Work required
Reply with one number: the count of lines in the records below that hold "agent".

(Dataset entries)

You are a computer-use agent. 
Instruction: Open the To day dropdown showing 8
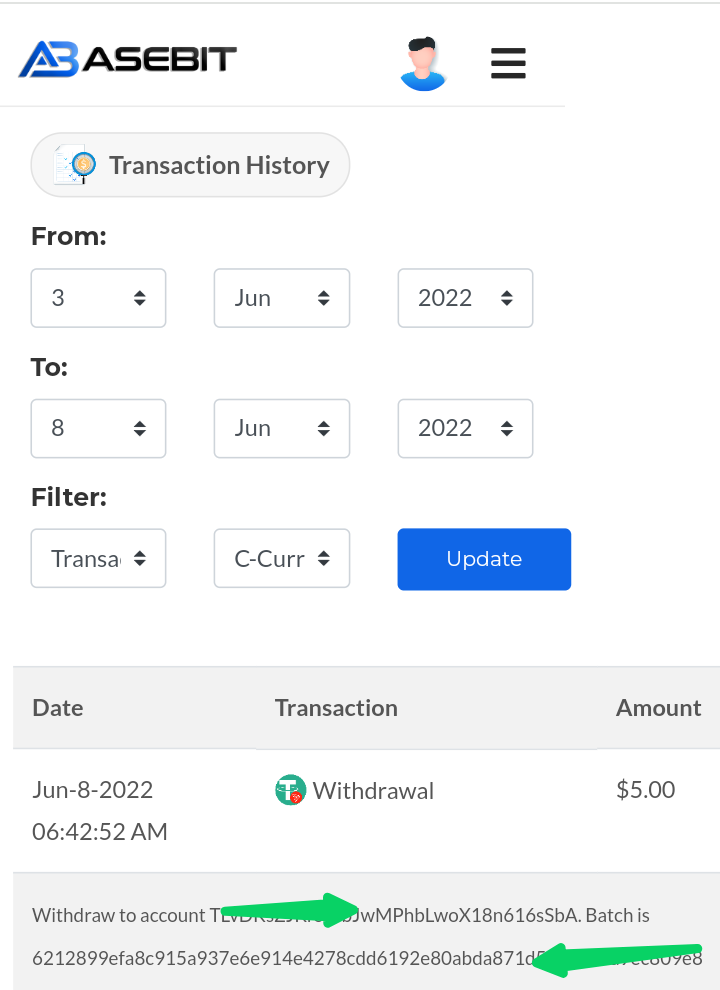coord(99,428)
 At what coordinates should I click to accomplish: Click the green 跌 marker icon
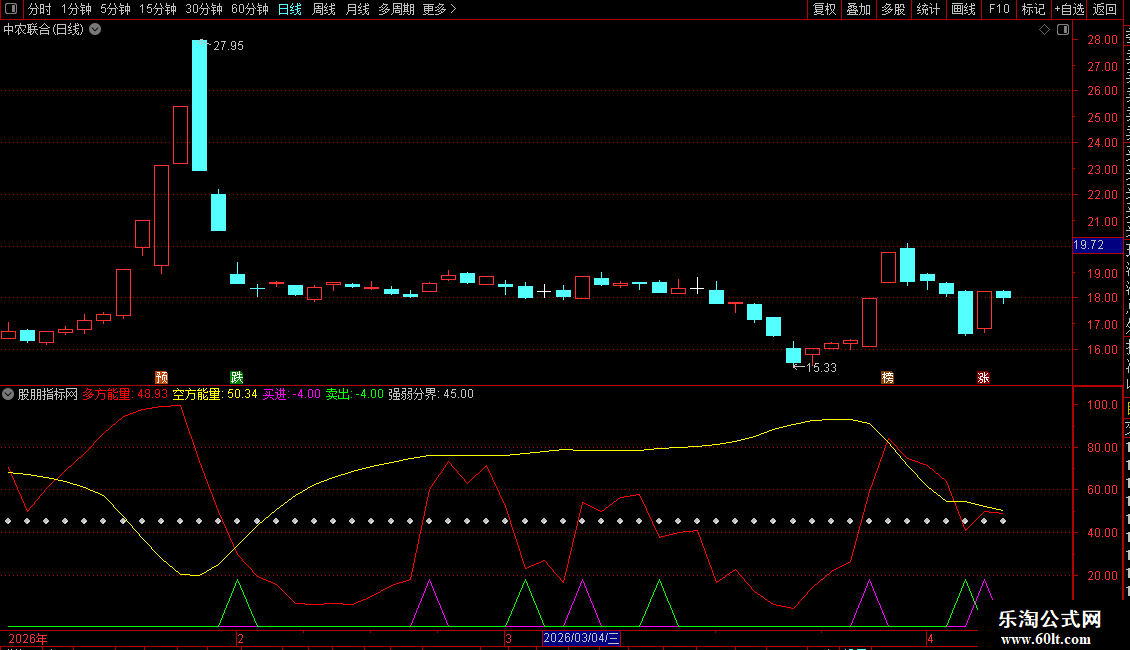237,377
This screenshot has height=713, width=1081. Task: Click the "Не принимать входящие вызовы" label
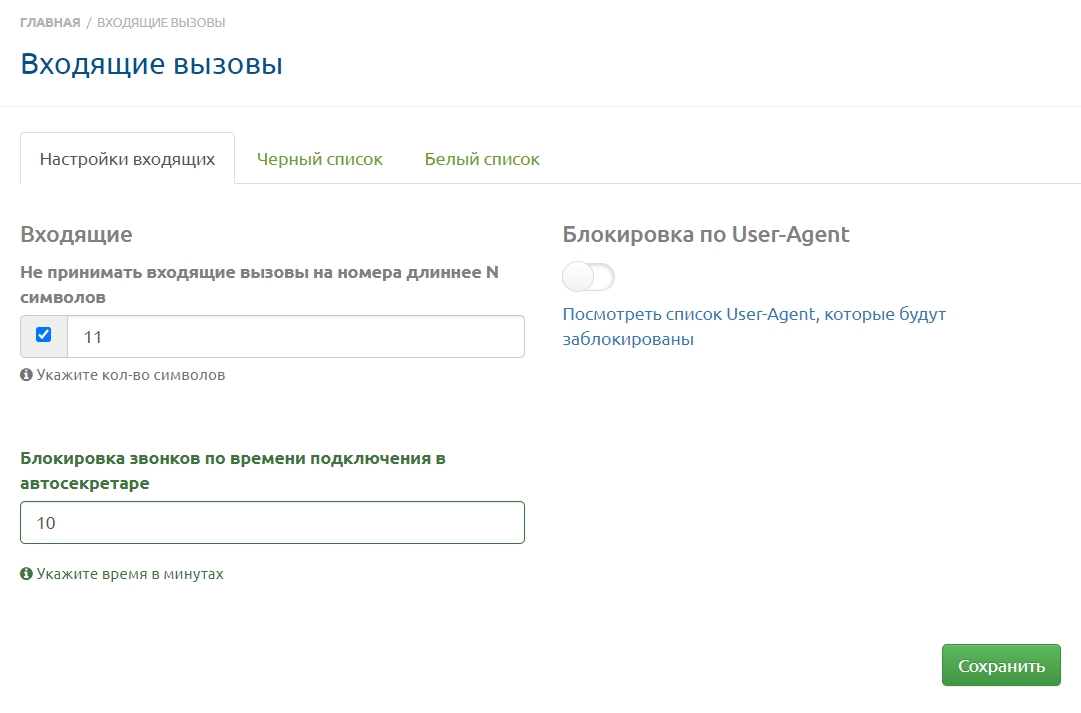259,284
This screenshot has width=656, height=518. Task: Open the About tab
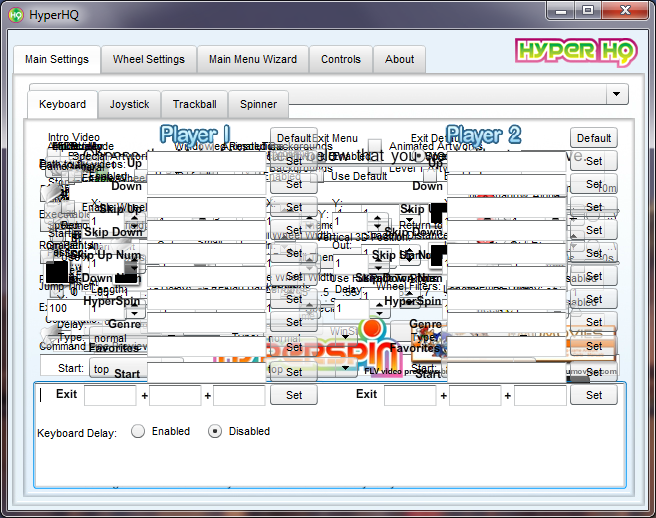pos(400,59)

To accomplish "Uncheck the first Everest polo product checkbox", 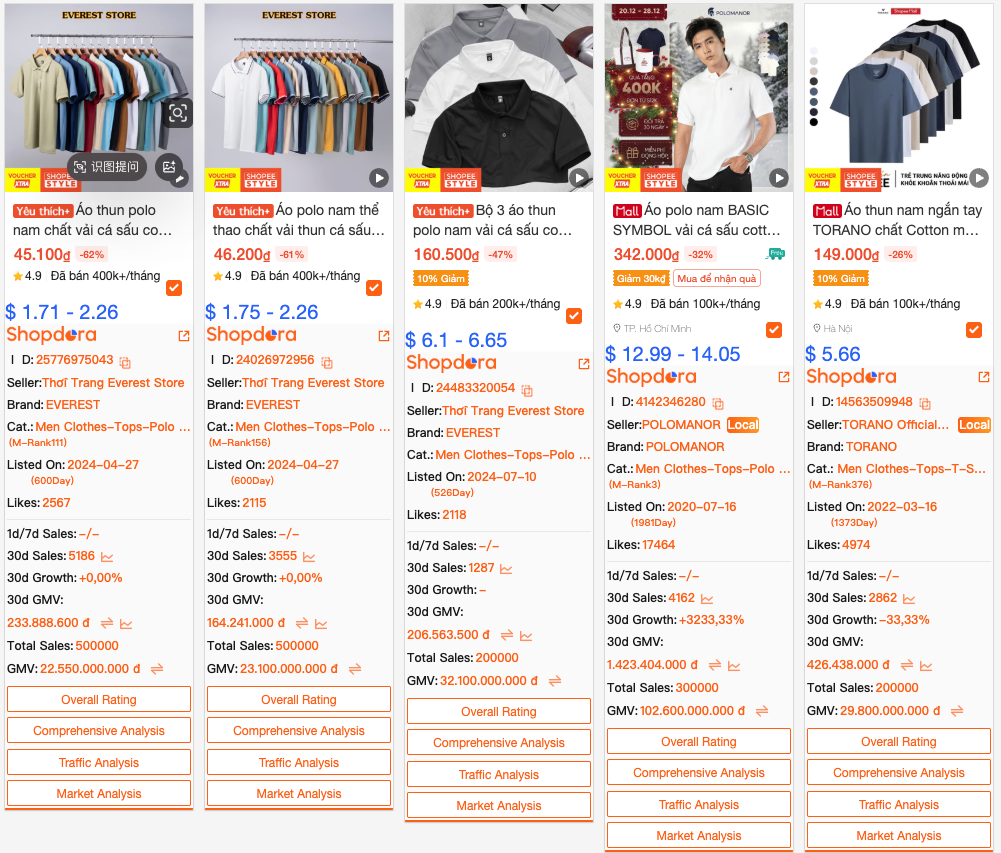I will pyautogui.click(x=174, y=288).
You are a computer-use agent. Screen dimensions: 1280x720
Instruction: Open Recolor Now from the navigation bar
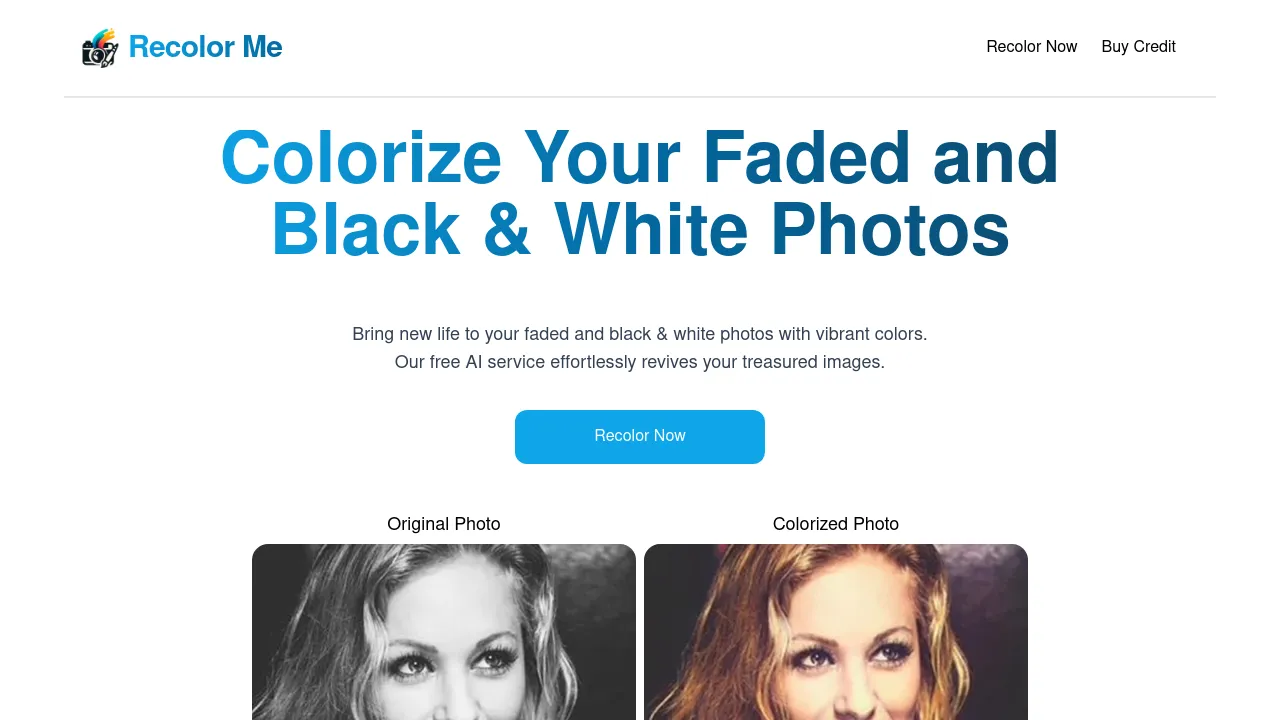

Problem solution
2